ABSTRACT

A widely recognized fact about social, behavioral, and educational phenomena is that they are exceedingly complex. To understand them well, therefore, it is typically necessary to examine many of their aspects that are usually reflected in studied variables. For this reason, researchers commonly collect data from a large number of interrelated measures pertaining to a phenomenon under investigation. To comprehend this multitude of variables, it becomes desirable to reduce them to more fundamental measures with the property that each of them represents a subset of the initial interrelated variables. For example, an opinion questionnaire may contain numerous questions pertaining to several personality characteristics.
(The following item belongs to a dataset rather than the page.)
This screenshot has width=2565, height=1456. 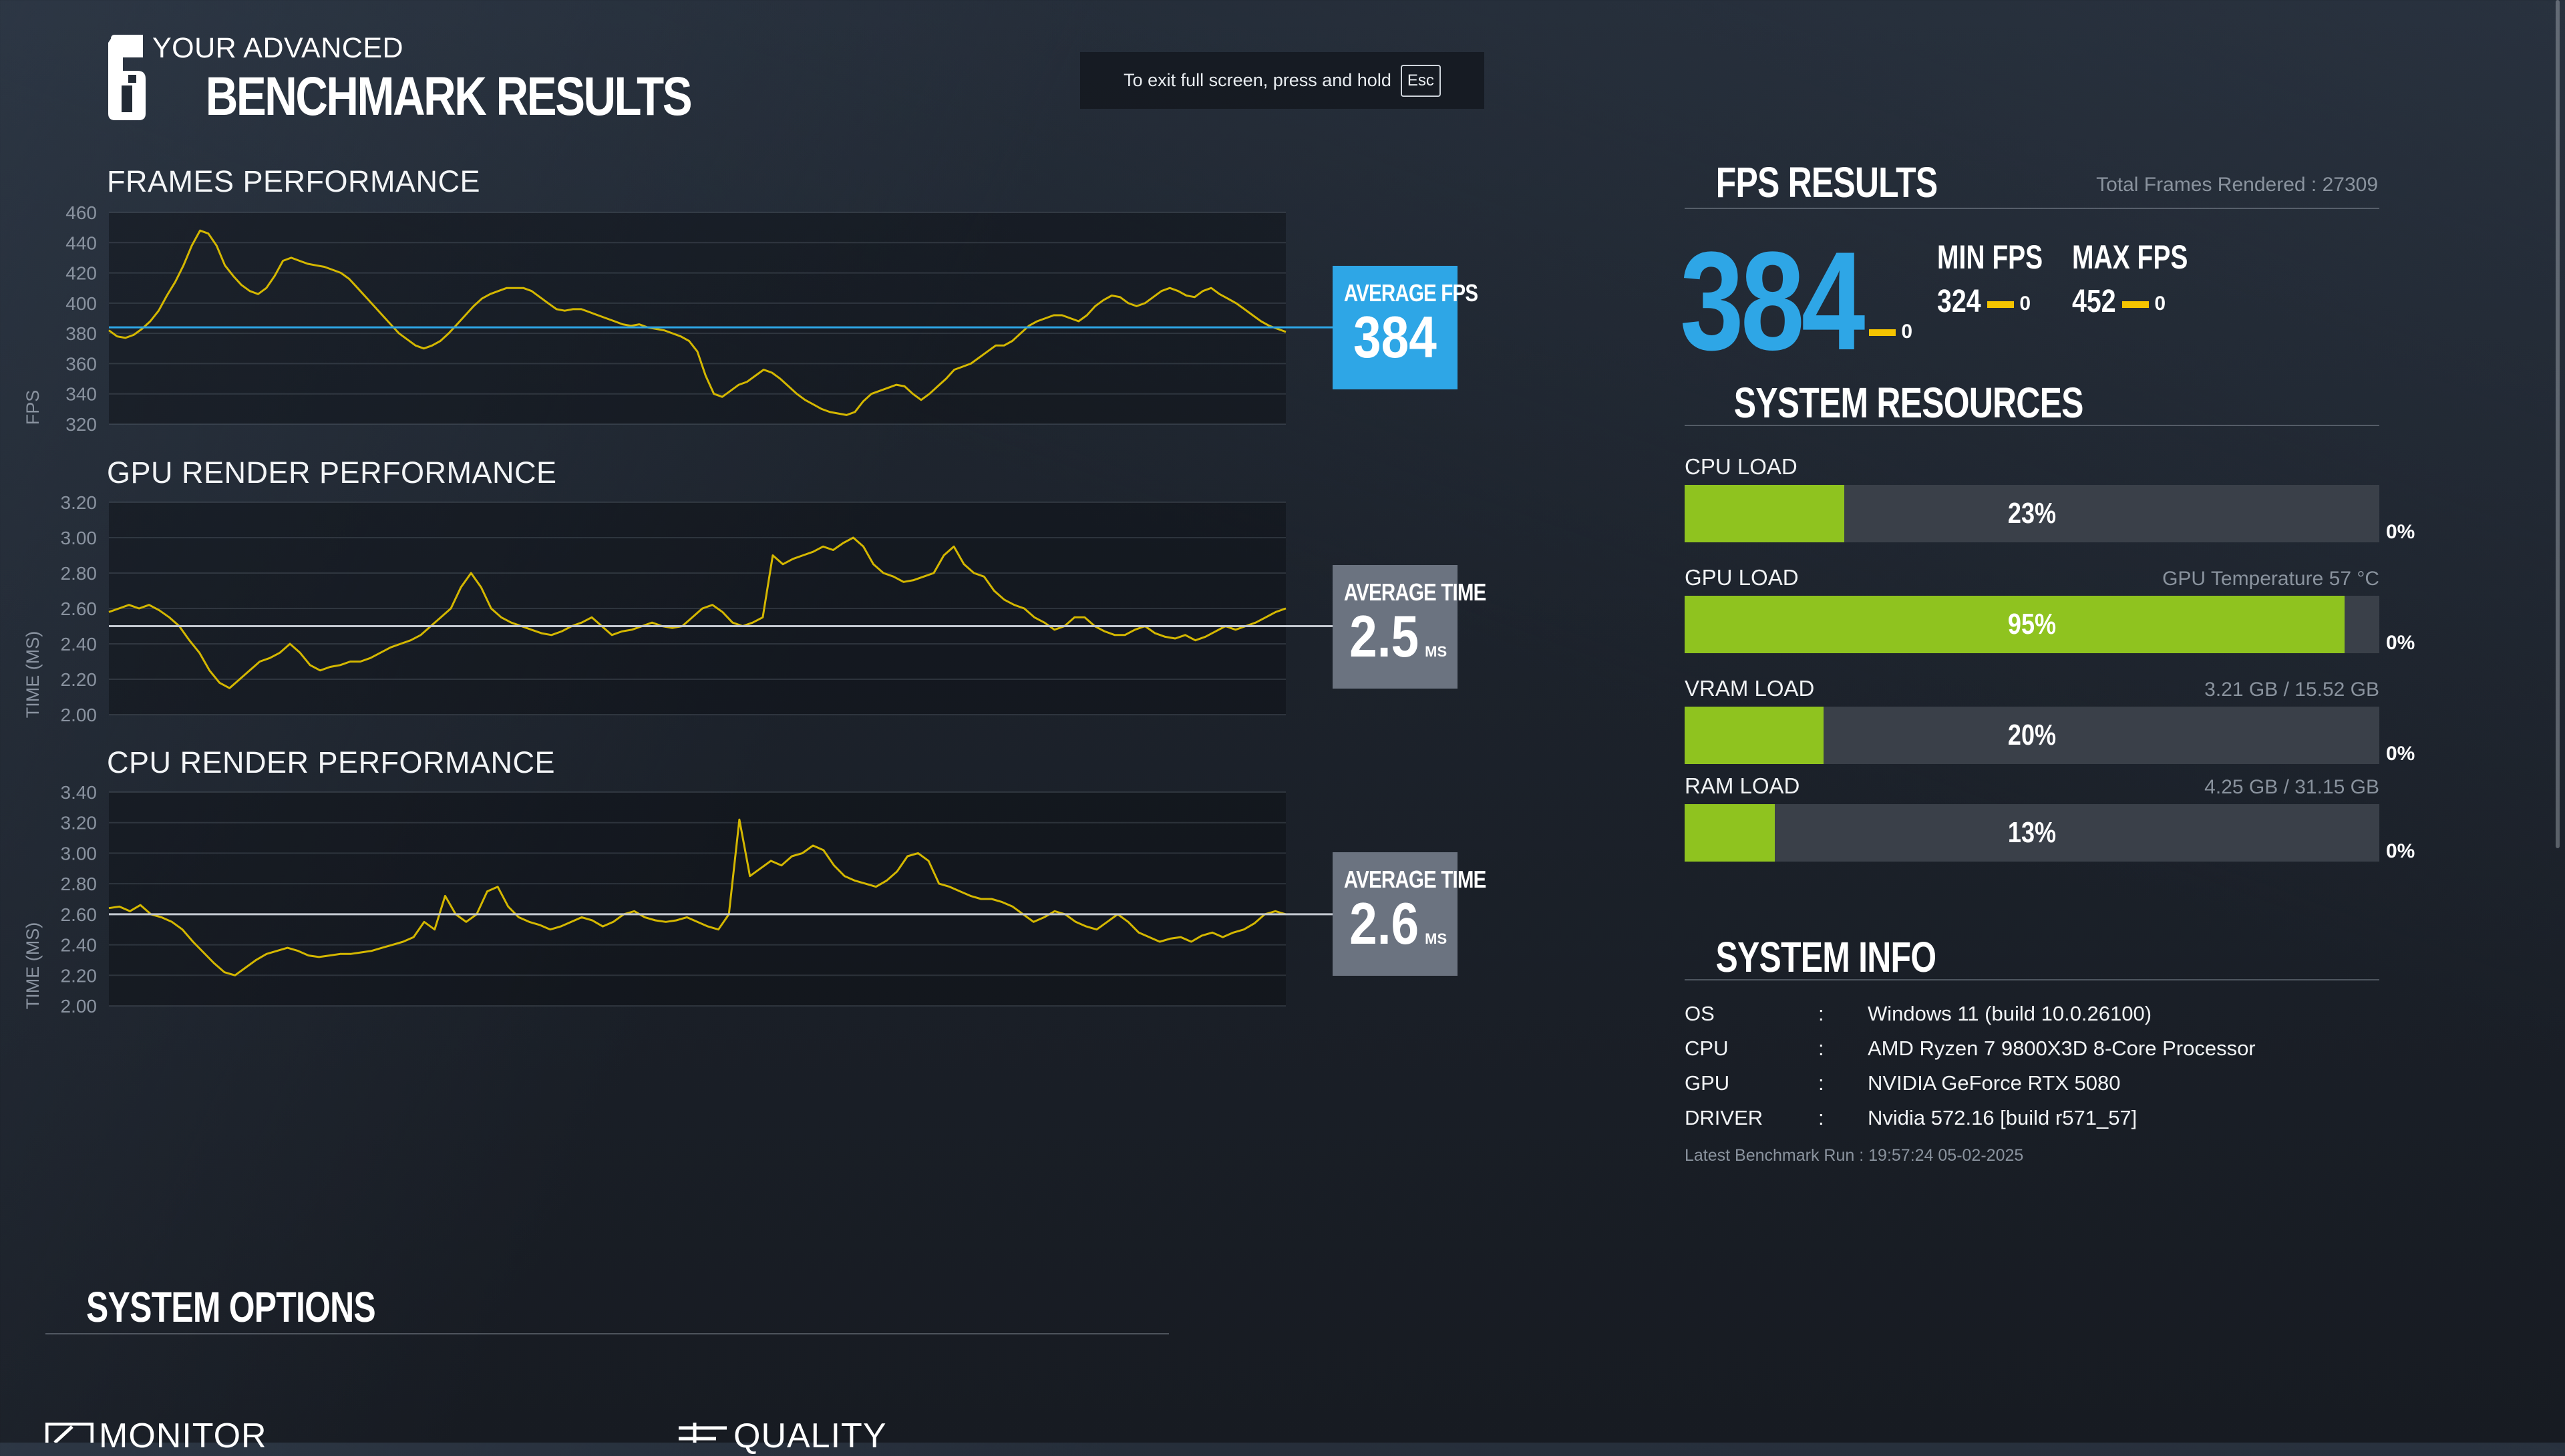 What do you see at coordinates (278, 48) in the screenshot?
I see `header-subtitle: YOUR ADVANCED` at bounding box center [278, 48].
Reducing these questions so as to be able to collectively summarize each of the characteristics would clearly help to more readily understand the latter. Principal component analysis (PCA) is a statistical technique that has

been specifically developed to address this data reduction goal. PCA not only allows such data reduction, but also accomplishes it in a manner that permits its results to be used in applications of other multivariate statistical methods (e.g., analysis of variance or regression analysis). In general terms, the major aim of PCA is to reduce the complexity of the interrelationships among a potentially large number of observed variables to a relatively small number of linear combinations of them, which are referred to as principal components. This goal typically overrides in empirical research its secondary aim, that is, interpretation of the principal components. To a large extent, the interpretation of principal components is generally guided by the degree to which each variable is associated with a particular component. Those variables that are found to be most closely related to a component in question are used as a guide for its interpretation. While interpretability of principal components is always desirable, a PCA is worthwhile undertaking even when they do not have a clear-cut substantive meaning.